Con alle spalle una discreta attività live che li ha visti aprire per nomi illustri quali Afterhours, Bad Religion, Papa Roach, A Perfect Circle e Marilyn Manson, il progetto Ros, nato a Montepulciano nel 2015 da Camilla Giannelli (voce, chitarra elettrica), Lorenzo Peruzzi (batteria, seconda voce) e Kevin Rossetti (basso elettrico) presenta un profilo stilistico più strutturato e maturo rispetto agli esordi, mostrando una certa lucidità autoreferenziale e quel desiderio di emergere da quel sottosuolo underground a visibilità limitata, ma senza concedersi pienamente alla fugacità compromissoria di certe influenze della contemporaneità.
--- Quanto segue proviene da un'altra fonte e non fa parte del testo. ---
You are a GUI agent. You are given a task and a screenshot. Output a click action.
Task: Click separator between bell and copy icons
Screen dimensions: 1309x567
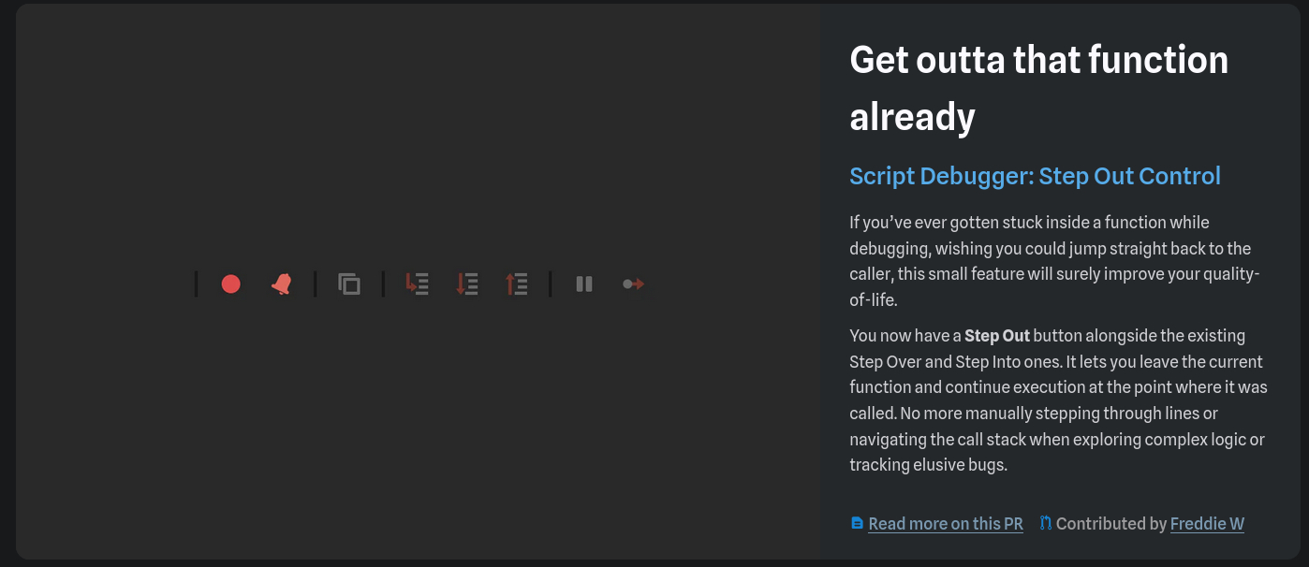pyautogui.click(x=316, y=284)
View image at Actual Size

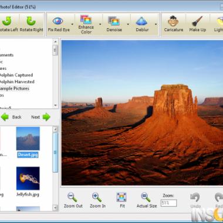(x=147, y=200)
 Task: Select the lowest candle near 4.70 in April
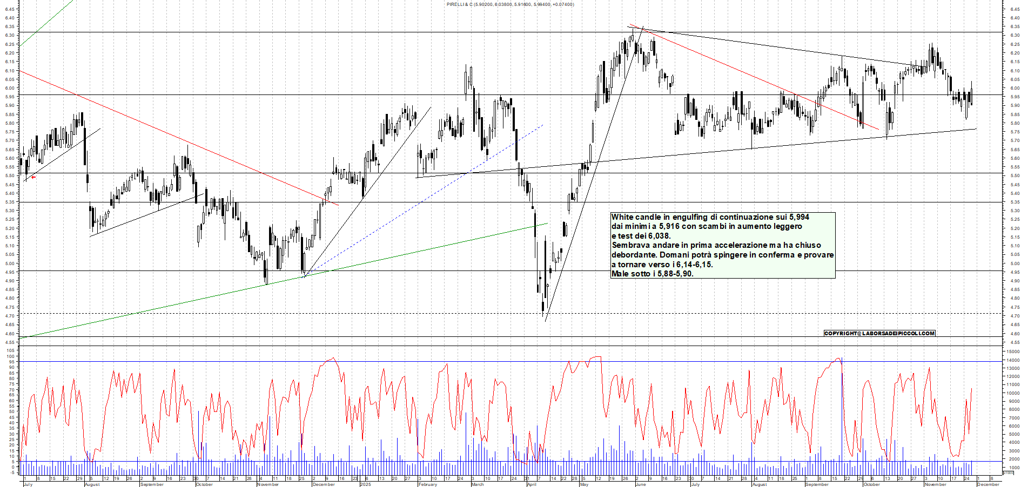[543, 308]
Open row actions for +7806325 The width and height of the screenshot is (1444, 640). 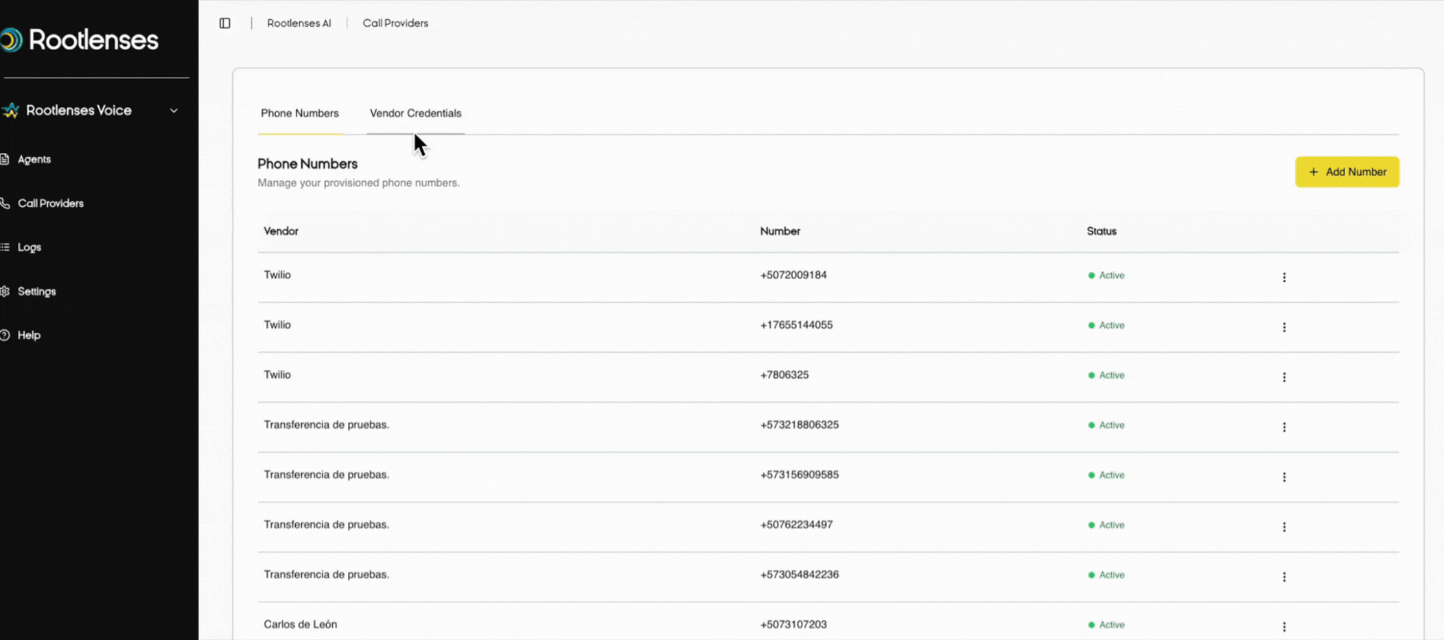click(x=1284, y=377)
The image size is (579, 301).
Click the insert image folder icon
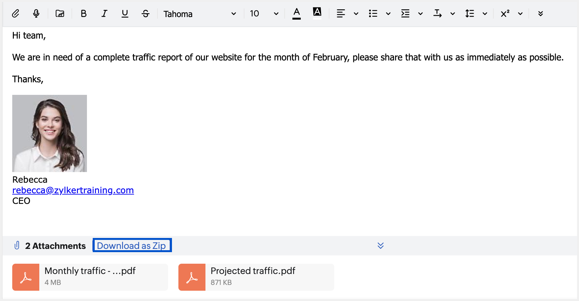(60, 14)
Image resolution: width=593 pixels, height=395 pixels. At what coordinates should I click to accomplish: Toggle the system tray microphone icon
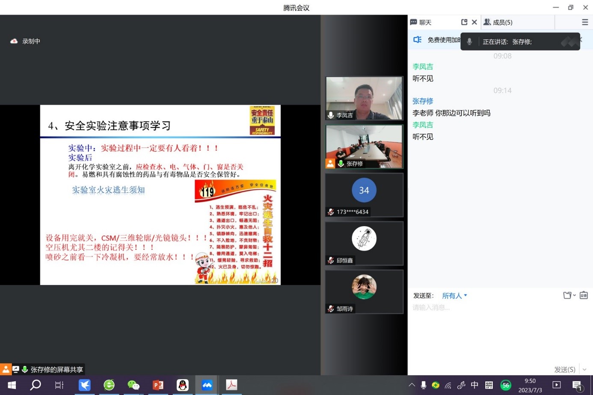click(423, 385)
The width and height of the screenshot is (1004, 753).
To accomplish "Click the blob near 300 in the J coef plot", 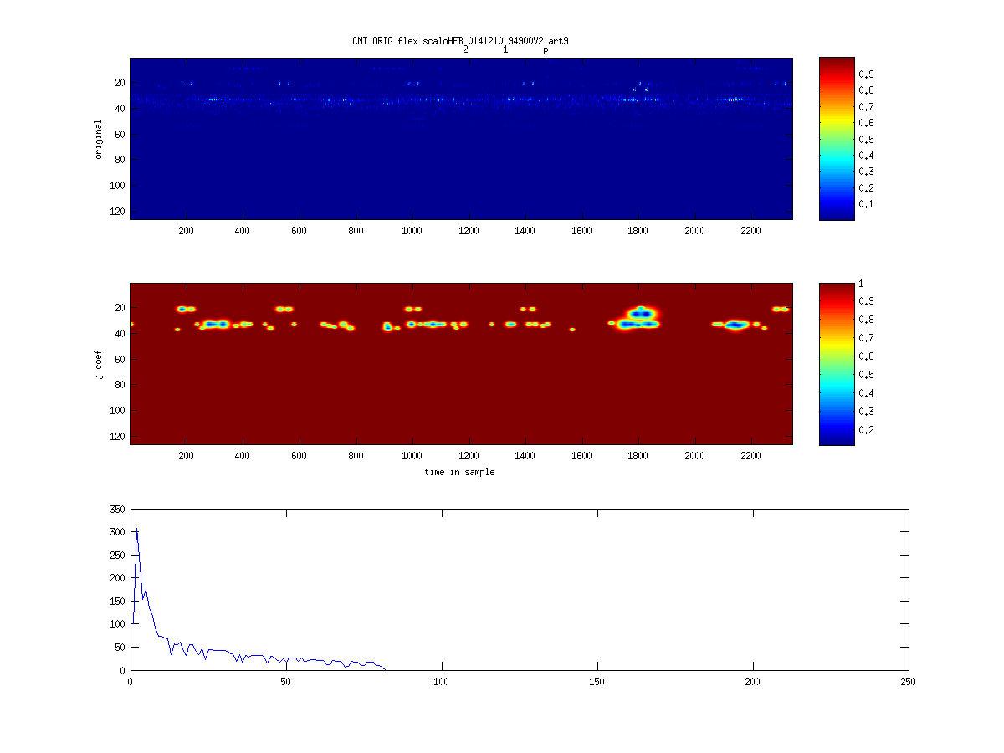I will [x=218, y=324].
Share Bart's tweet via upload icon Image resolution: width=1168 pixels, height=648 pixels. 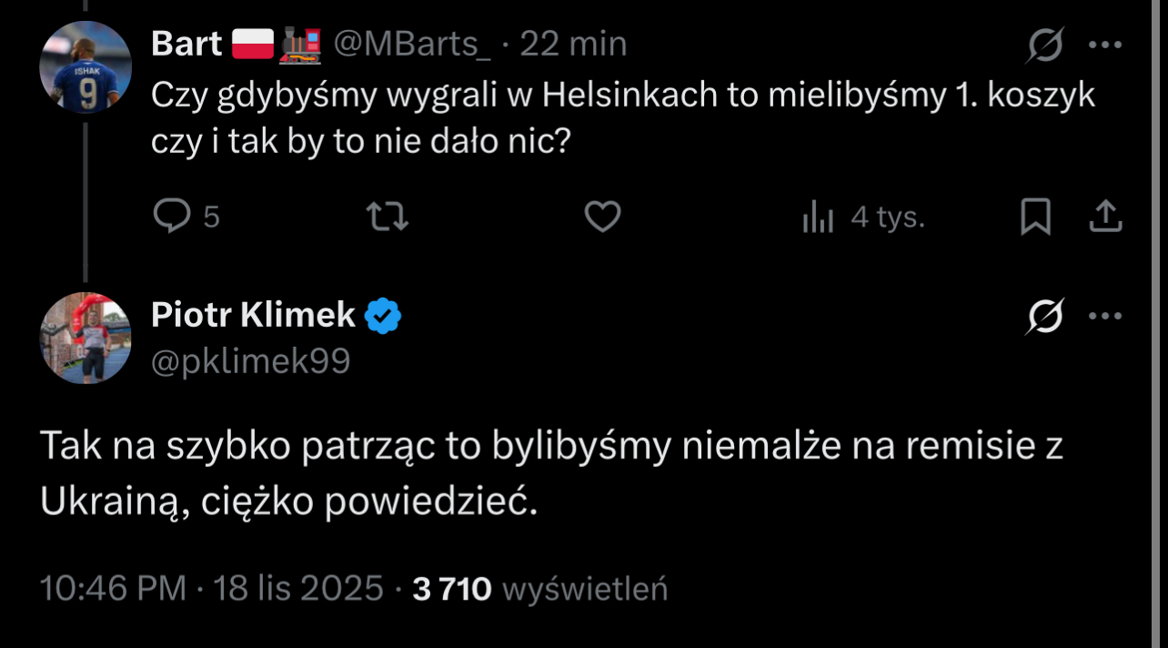click(x=1104, y=217)
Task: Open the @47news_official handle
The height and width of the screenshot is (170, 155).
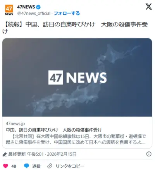Action: tap(34, 13)
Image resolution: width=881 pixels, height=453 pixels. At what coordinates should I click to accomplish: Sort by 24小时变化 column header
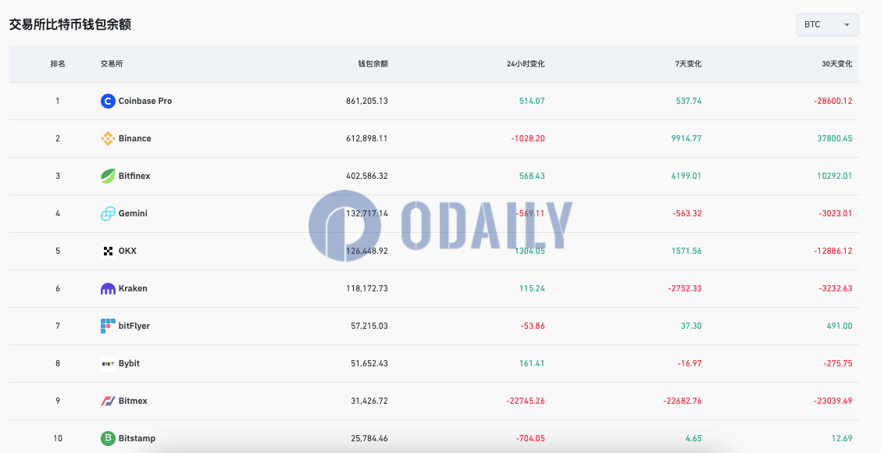click(x=526, y=64)

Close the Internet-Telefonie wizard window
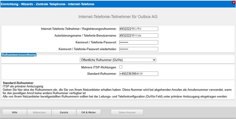pos(233,3)
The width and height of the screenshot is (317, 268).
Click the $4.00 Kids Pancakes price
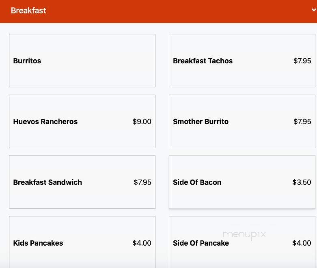click(x=142, y=243)
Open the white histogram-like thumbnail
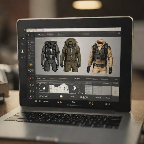Screen dimensions: 144x144 (59, 88)
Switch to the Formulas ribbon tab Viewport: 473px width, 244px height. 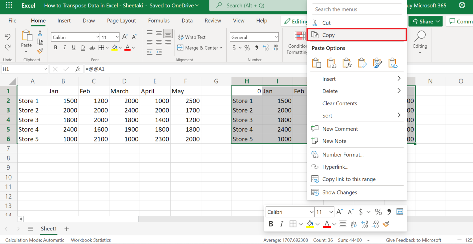coord(159,20)
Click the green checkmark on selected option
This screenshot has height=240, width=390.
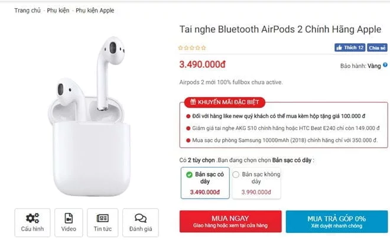189,174
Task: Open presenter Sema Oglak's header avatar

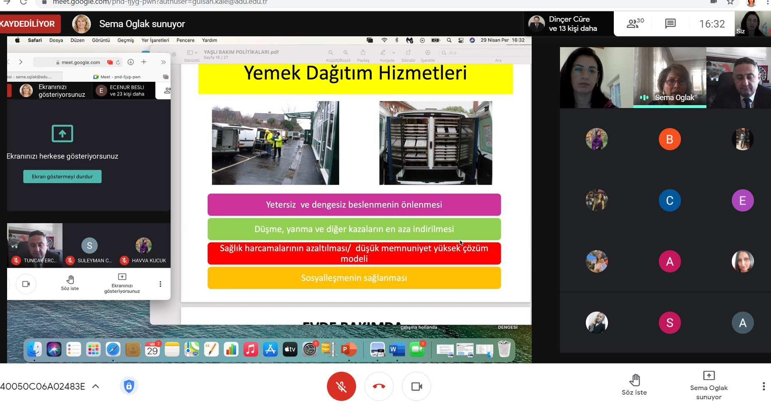Action: coord(81,24)
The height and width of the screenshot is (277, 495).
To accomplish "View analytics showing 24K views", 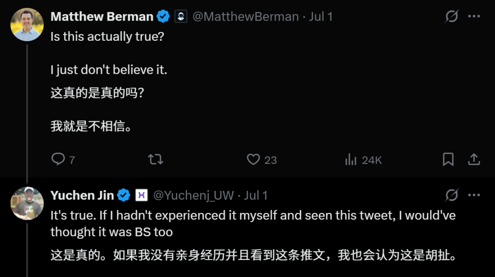I will click(x=351, y=159).
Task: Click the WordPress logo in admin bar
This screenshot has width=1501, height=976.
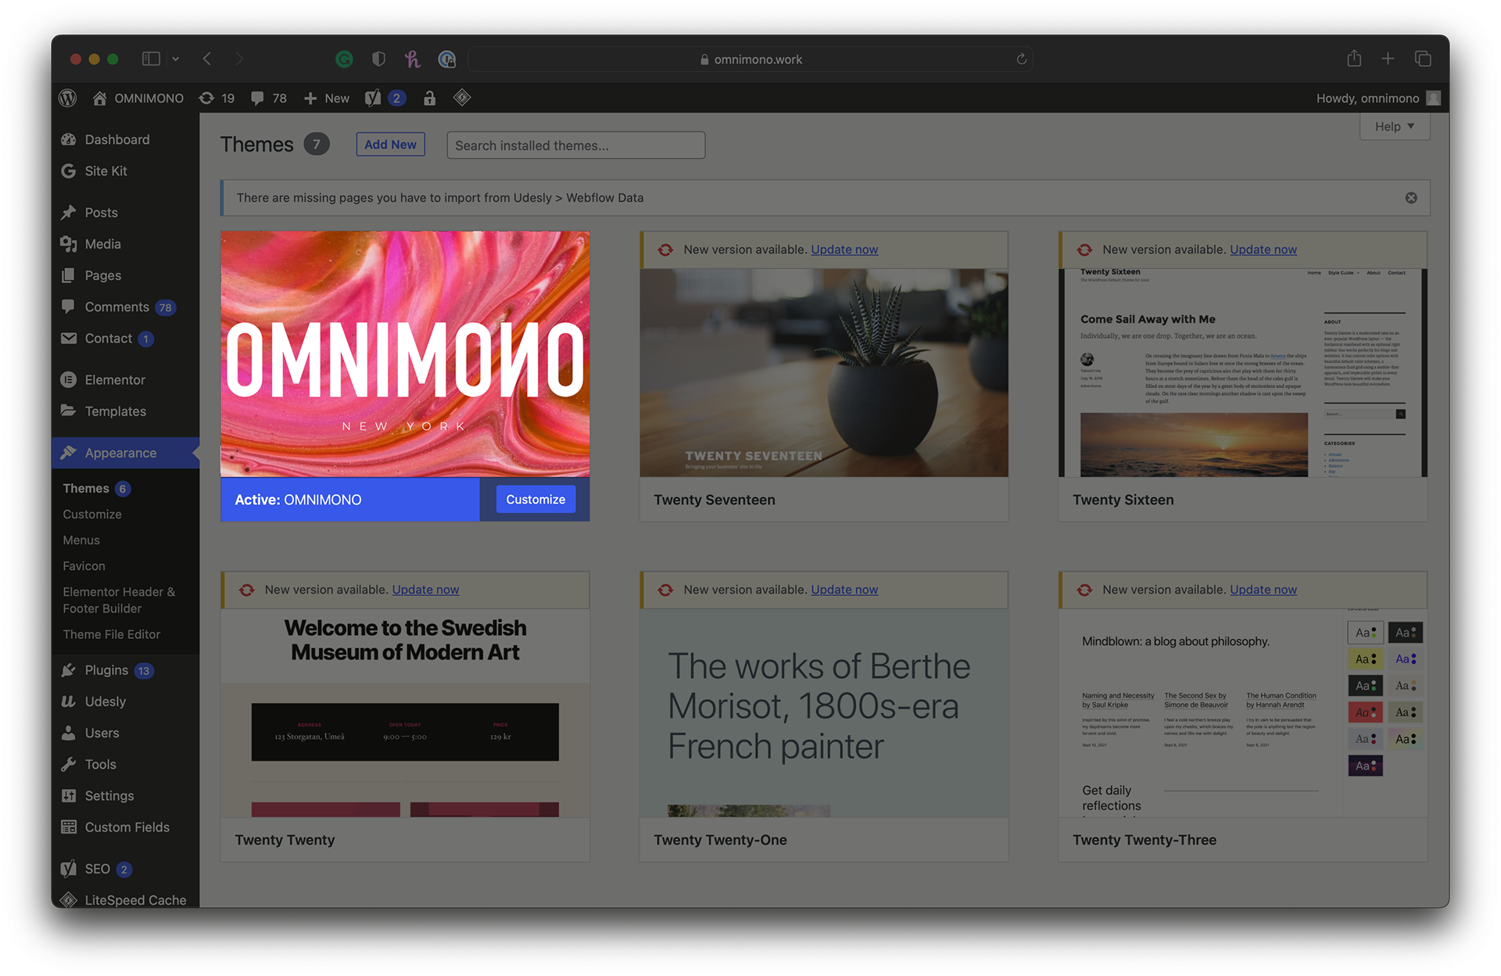Action: point(68,98)
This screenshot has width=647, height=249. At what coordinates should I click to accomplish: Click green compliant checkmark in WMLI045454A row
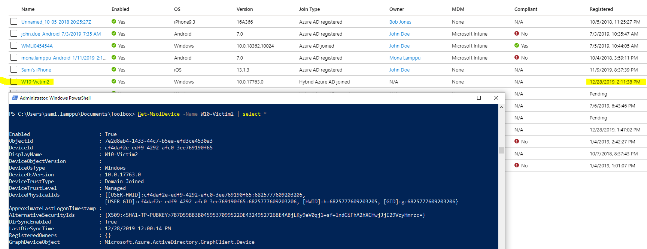point(517,46)
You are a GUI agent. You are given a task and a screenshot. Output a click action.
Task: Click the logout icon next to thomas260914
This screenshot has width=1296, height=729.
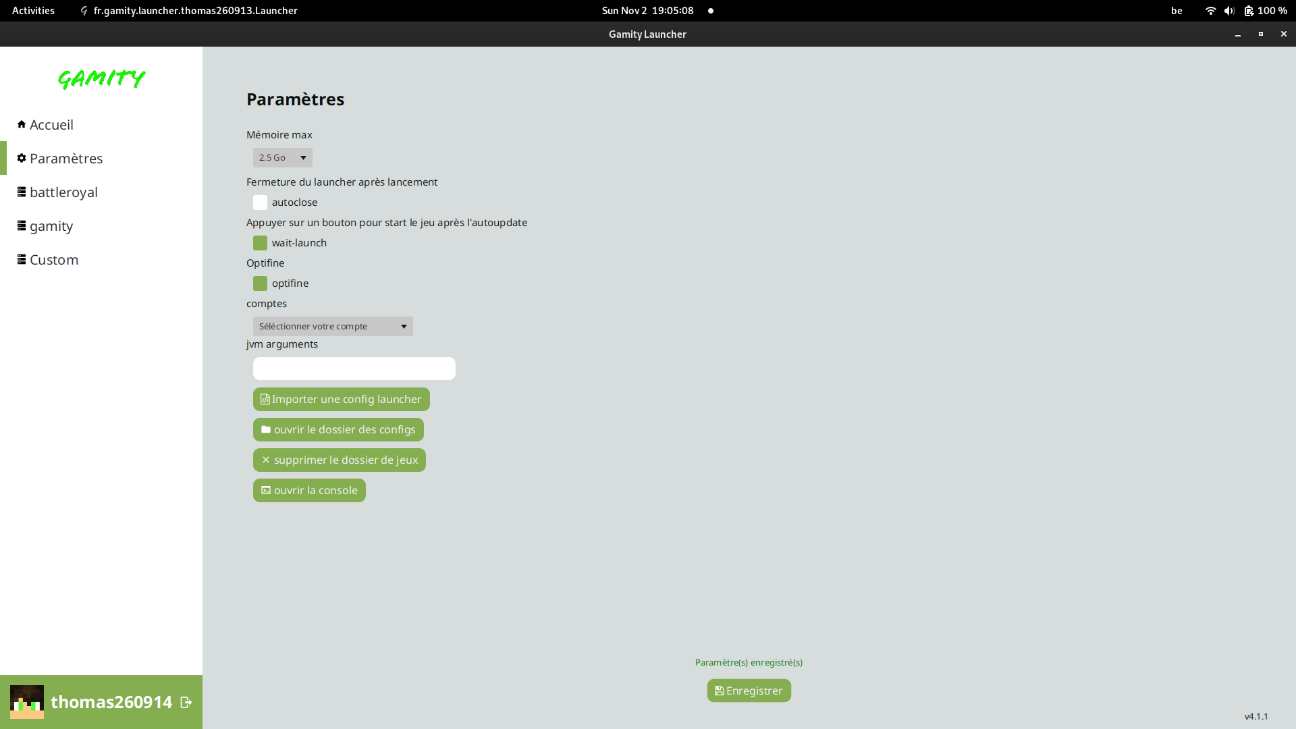point(186,703)
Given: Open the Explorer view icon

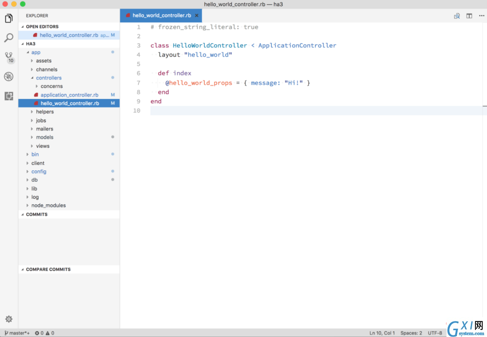Looking at the screenshot, I should (x=9, y=18).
Nella loro composizione essenziale e alternative, tra capigliature fucsia, straccali vintage e camicioni alla Billie Eilish, i poco più che ventenni Ros ripartono ufficialmente da Allegria Maldistribuita per esprimere, con istintività, disillusione, irriverenza e sarcasmo, la propria urgenza scritturale, il proprio disagio interiore e quello che loro stessi descrivono come inferno della normalità (NormoSuper), facendo leva su sonorità elettrificate e amplificate dalla forza comunicativa e volumetrica delle chitarre, nell’attesa di poter riabbracciare la dimensione emotiva dei concerti dal vivo, al momento in standby a causa dell’emergenza Covid.

In questo nuovo capitolo discografico, la band capitanata da Camilla Giannelli, con l’obiettivo di arricchire il proprio spartito genetico, sfoggia sia la muscolatura estetica delle distorsioni di estrazione garage rock, sia le sfumature melodiche e introspettive dell’indie pop, esibendo ritmiche incalzanti che rievocano (e rivendicano) quel mood calligrafico ascrivibile a certo underground tricolore di sponda Fast Animals and Slow Kids, Prozac + e Sick Tamburo.

 

Un immaginario umorale che si produce attraverso le dieci tracce graffianti, viscerali, malinconiche e cantate in italiano di Allegria Maldistribuita, mediante un linguaggio schietto ed euforico con il quale i Ros si focalizzano sulla ricerca di una ricetta che serva a mitigare l’idiosincrasia nei confronti delle finzioni della socialità, delle manipolazioni mediatiche, degli schemi convenzionali e di certe solitudini virtuali che finiscono per soffocare creatività e identità.

Ne scaturisce, quindi, la necessità di recuperare una presunta integrità, un centro di gravità permanente e un parziale equilibrio che riesca a ridestare tutti quei sogni ad occhi aperti ormai finiti in prescrizione: da un lato, cercando di dare una forma all’entropia del presente, andando oltre la superficialità delle apparenze, dall’altro cedendo serenamente al fatto che alla fine nulla potrà mai essere del tutto sotto il nostro controllo. E che, dopotutto, quella sensazione di non sentirsi sempre adeguati alle circostanze non è per forza sinonimo di debolezza e alienazione, ma semplicemente voglia di abbandonarsi all’idea che ogni cosa abbia una fine, e ogni tanto, perché no, al desiderio catartico (e liberatorio) di mandare tutto e tutti affanculo.